Padahal pada pengumuman sebelumnya, jumlah deposito tercatat Rp 3,758 triliun. Artinya, BNBR telah salah melakukan pencatatan dana deposito sebesar Rp 3,334 triliun.
SCROLL TO CONTINUE WITH CONTENT
Dari laporan revisi ini pula terangkum saldo kas dan setara kas (konsolidasi) mencapai Rp 1,415 triliun. Bandingkan dari kinerja keuangan yang dilaporakan pada bulan Juni 2010, mencapai Rp 5,334 triliun. Terdapat selisih hingga Rp 3,919 triliun.
Seperti diketahui, kisruh penempatan dana perusahaan grup Bakrie dimulai sejak ditemukannya selisih antara laporan keuangan Bank Capital dengan laporan keuangan PT Bakrie and Brothers Tbk (BNBR) sebesar Rp 6,884 triliun.

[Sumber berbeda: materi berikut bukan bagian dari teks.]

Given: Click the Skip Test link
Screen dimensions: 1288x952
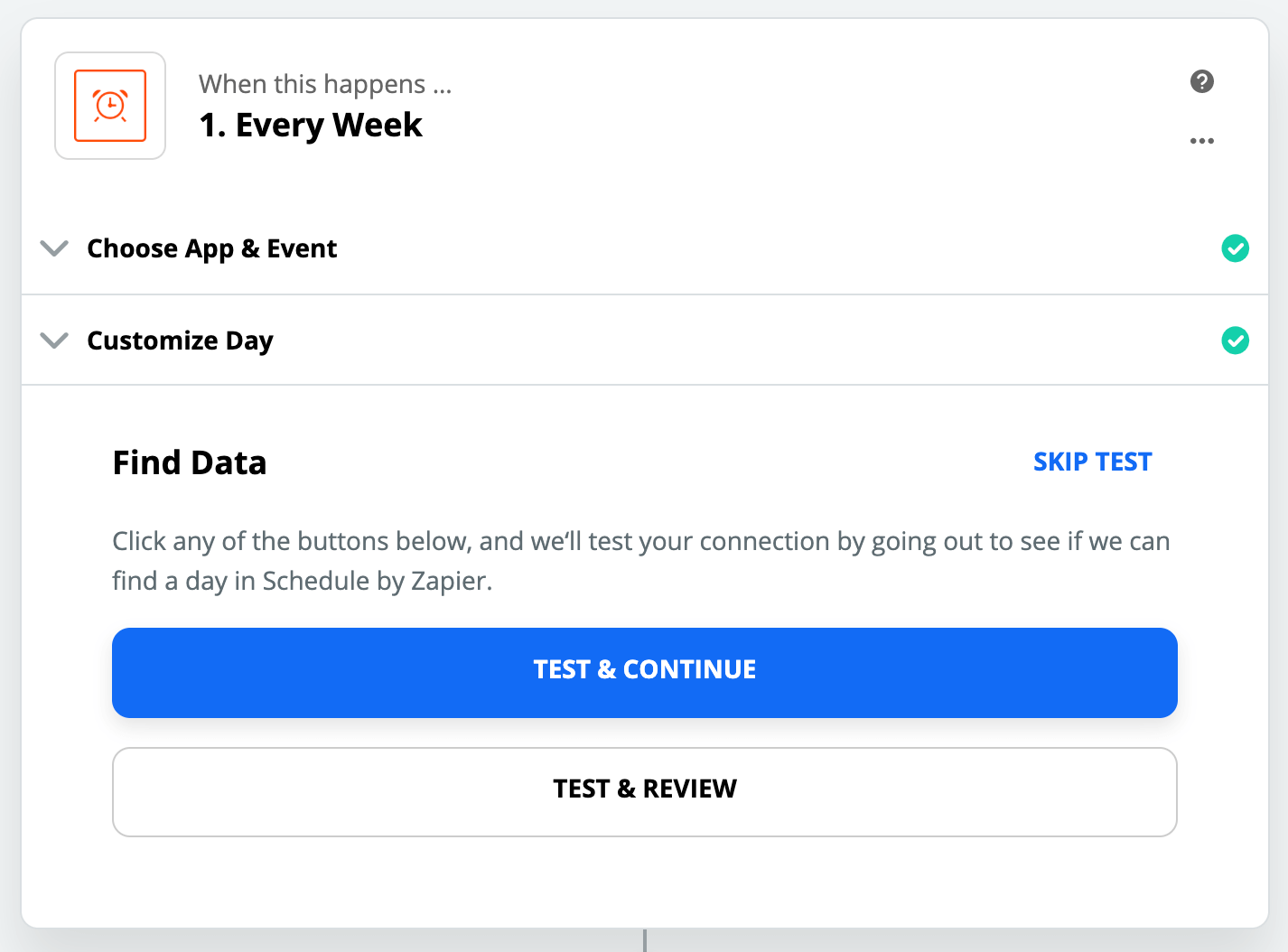Looking at the screenshot, I should pyautogui.click(x=1092, y=462).
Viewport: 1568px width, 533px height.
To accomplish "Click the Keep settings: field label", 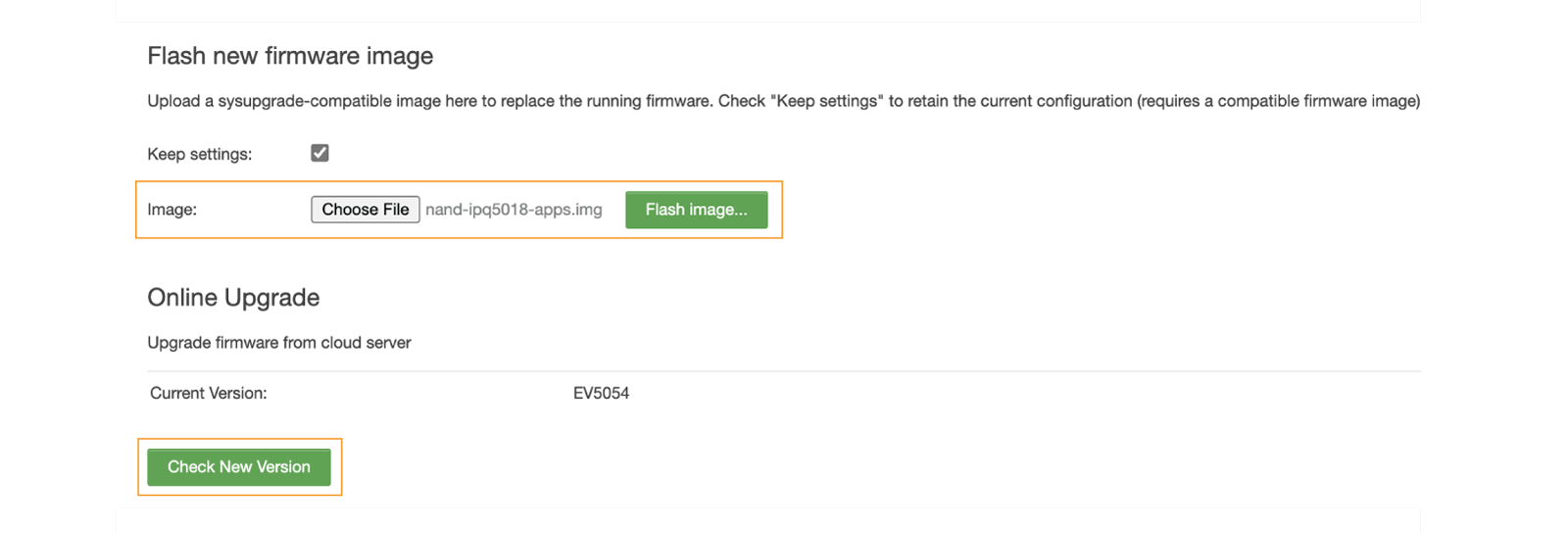I will (199, 154).
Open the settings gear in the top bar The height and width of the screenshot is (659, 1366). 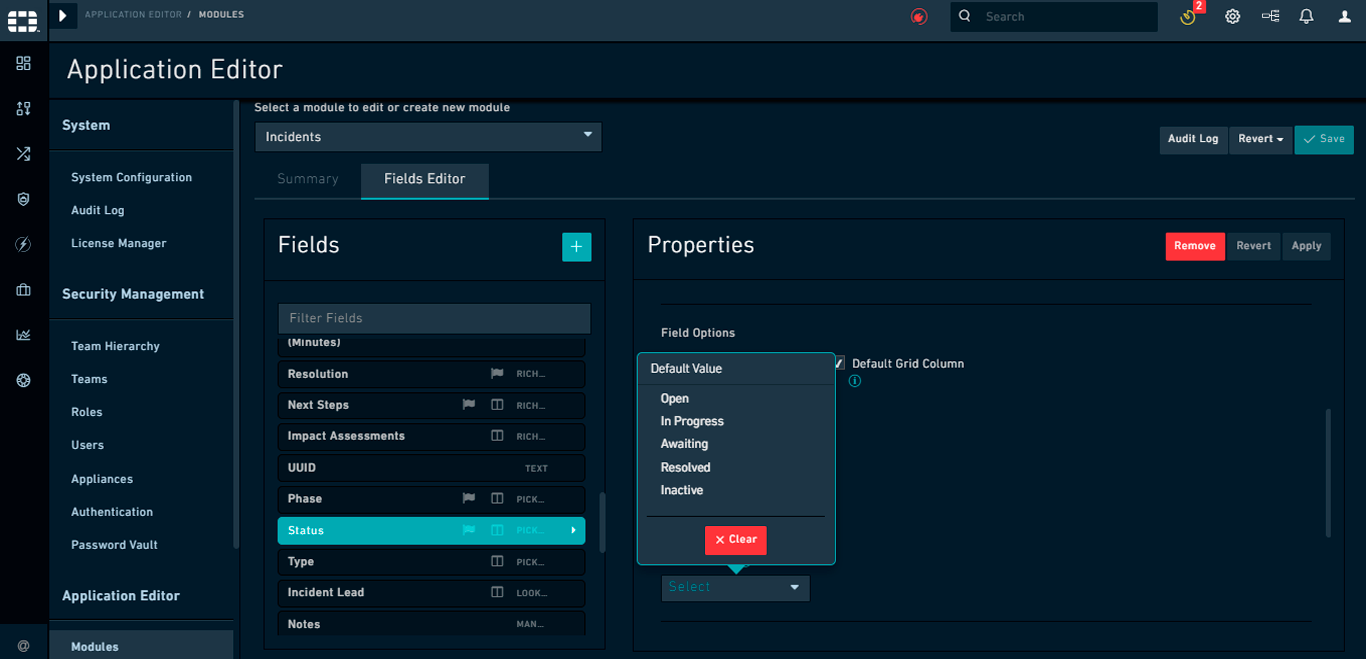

Terkait adanya kisruh tersebut, BEI pun telah meminta keterangan manajemen Danatama guna meinta keterangan lebih lanjut. Sebab, menurut penjelasan manajemen Bakrie 7, pemilihan penempatan dana di deposito BACA dalam aksi-aksi korporasi Bakrie 7 dilakukan atas permintaan Danatama. (wep/ang)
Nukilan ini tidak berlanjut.